-- Records to process follows --

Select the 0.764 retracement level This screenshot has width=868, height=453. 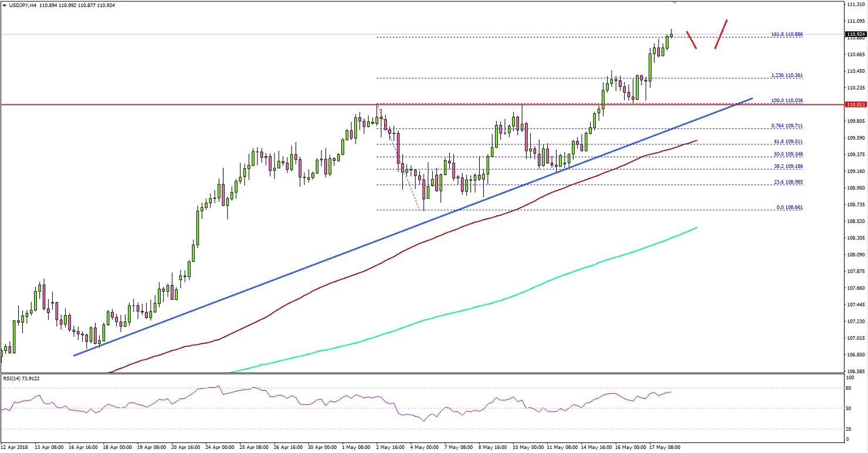click(x=786, y=126)
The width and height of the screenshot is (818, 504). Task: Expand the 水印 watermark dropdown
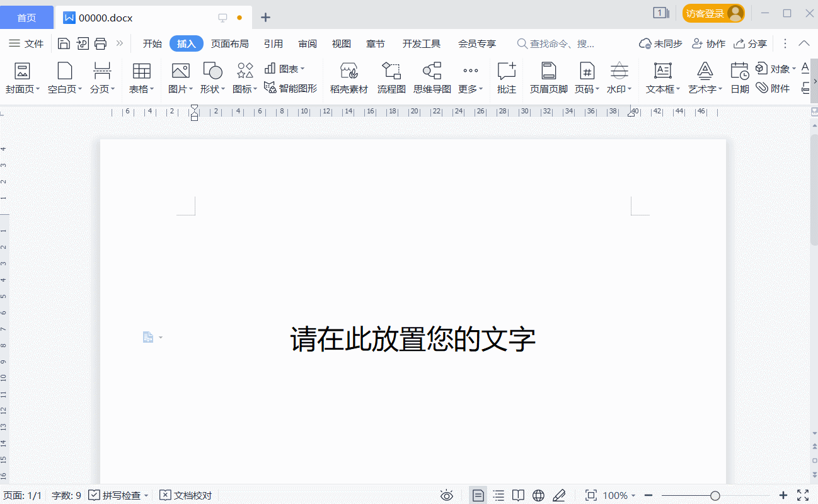(x=619, y=89)
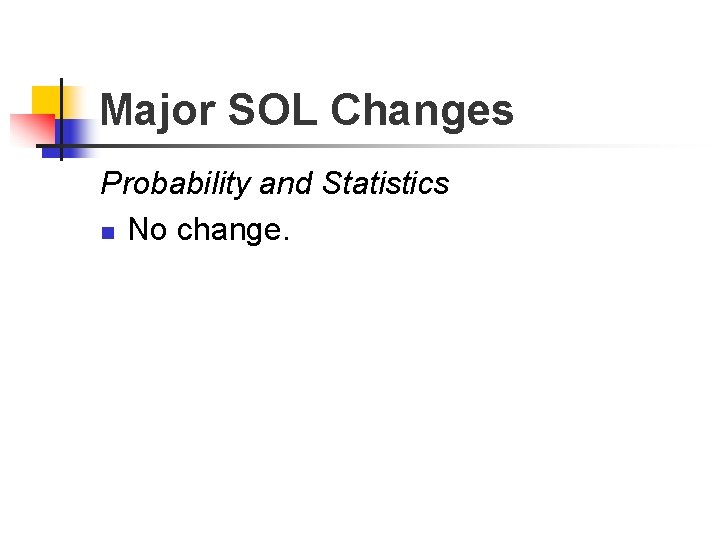720x540 pixels.
Task: Click the word "Changes" in the heading
Action: [422, 112]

-- Records to process concluded --

* What needs to be done *
Set down exactly, from the line that contains "The width and" through the last line of the data, each line as it stands, and leave the pictures out.

* Answer to the problem *
The width and height of the screenshot is (818, 504). Task: Expand the 水印 watermark dropdown
(x=619, y=89)
720x540 pixels.
Task: Click the word "Changes" in the heading
Action: [422, 112]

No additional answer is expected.